Nous n'avions pas beaucoup de temps de répéter. Je les ai emmené à Jersey, je les ai laissé passer du temps ensemble plus que faire des tonnes de répétition. Nous avons pris quelques jours pour étudier les scènes. Comme ils ont été choisi cinq mois avant le début du tournage, nous avons énormément parlé [durant cette période], soit par Skype s'ils tournaient soir nous nous voyions à Londres. Nous parlions des personnages, partagions des films, des photos, des images.
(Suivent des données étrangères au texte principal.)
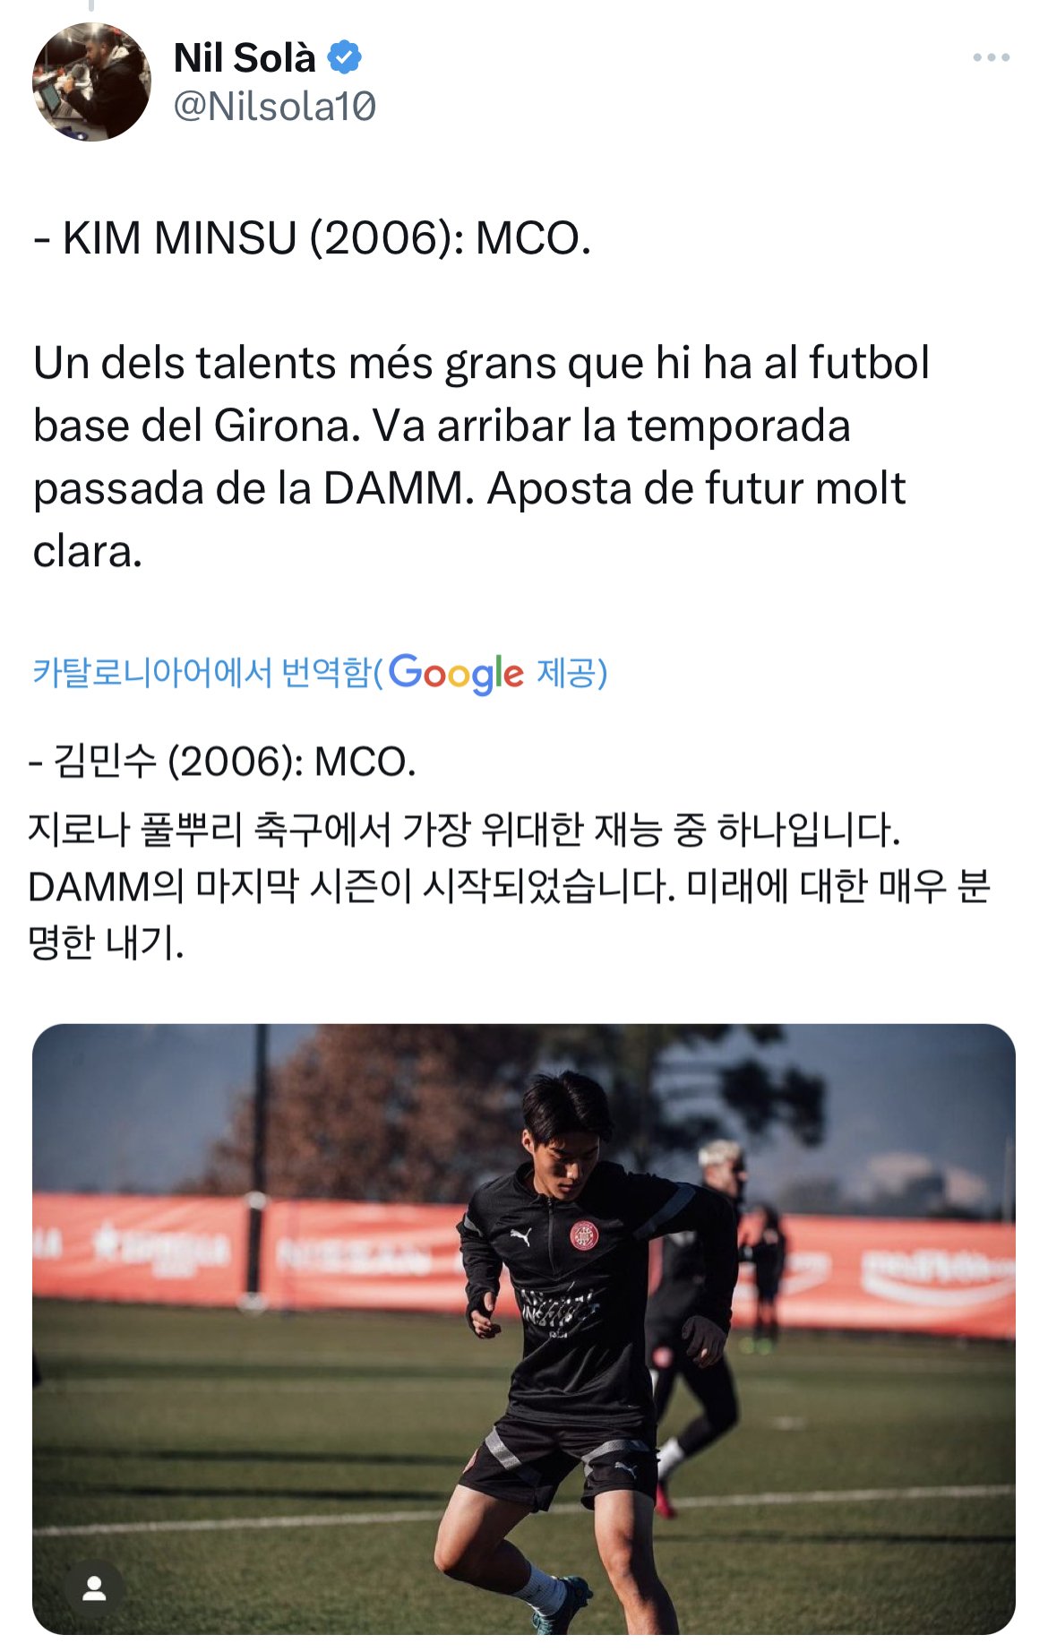Open the display name Nil Solà
The image size is (1048, 1652).
click(x=244, y=58)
Je leur avais donné une biographie de cinq à six pages sur leurs personnages, mes recherches sur la psychopathologie, je les ai fait rencontrer un thérapiste qui a aidé les victimes de psychopathes. (...) Et ainsi sur le plateau, nous nous focalisions sur les questions pratiques.
Vous semblez préparer beaucoup, y avait-il la place pour des propositions de leur part une fois en plein tournage ?
Il y avait beaucoup des scènes que je voulais vraiment avoir telle qu'écrites. (...) Mais il arrive que quelque chose ne marche pas sur place : une page du scénario qu'on juge inutile, des répliques que l'on coupe ou qu'on décide de raconter autrement. Donc je n'improvise pas grand-chose mais [pour Jersey Affair] j'avais cinq ou six scènes pour lesquelles je voulais spécifiquement de l'improvisation, je les avais très peu écrites, ce sont les scènes romantiques entre les deux héros. (...) Nous tournions chaque scène pendant dix minutes et gardions les moments vraiment authentiques (...).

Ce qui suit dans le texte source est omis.